In my post here I suggested that database computing was becoming a special case of high-performance computing. This trend will bump up against the trend towards cloud computing and the bump will be noisy.
In the case of general commercial computing customers running cloudy virtualized servers paid a 5%-20% performance penalty… but the economics still worked for the cloud side.
For high-performance database computing it is unclear how much the penalty will be? If a virtualized, cloudy, database gives up performance because SIMD becomes problematic, priming the cache becomes hard, CPU stalls become more common, and there is a move from a shared nothing architecture to SANs or SAN-like shared data devices, then the penalty may be 300%-500% and the cloud databases will likely lose.
As I noted in the series starting here, there are lots of issues around high-performance database computing in the cloud. It will be interesting to see how the database vendors manage the bump and the noise. So keep an eye out. If your database of choice starts to look cloudy… if it becomes virtualized and it starts moving from a shared-nothing cluster to a SAN… then you will know which side of the bump they are betting on. And if they pick the cloudy side then you need to ask how they plan to architect the system to hold the penalty to under 20%…

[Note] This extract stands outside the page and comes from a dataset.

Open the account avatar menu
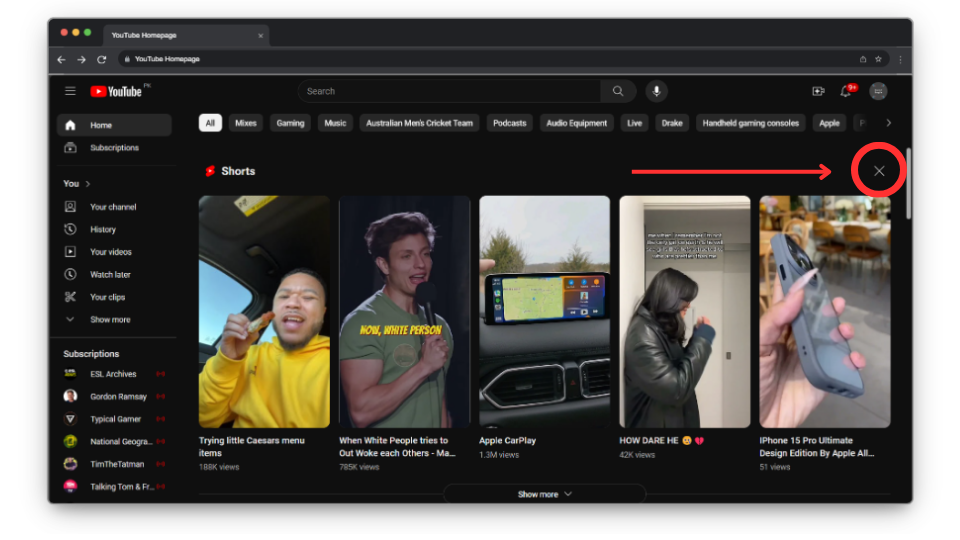 [x=878, y=91]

I also mentioned in that series that in-memory databases had an advantage over peripheral-based databases as they did not have to pay a penalty for de-coupling the IO bandwidth that is part of a shared-nothing cluster. But even those vendors have to manage the fact that the database is abstracted… virtualized… away from the hardware.
If I were King I would develop a high-performance database that implemented the features of a cloud database: elasticity, easy provisioning, multi-tenancy; over bare metal. Then you might get the best of both worlds.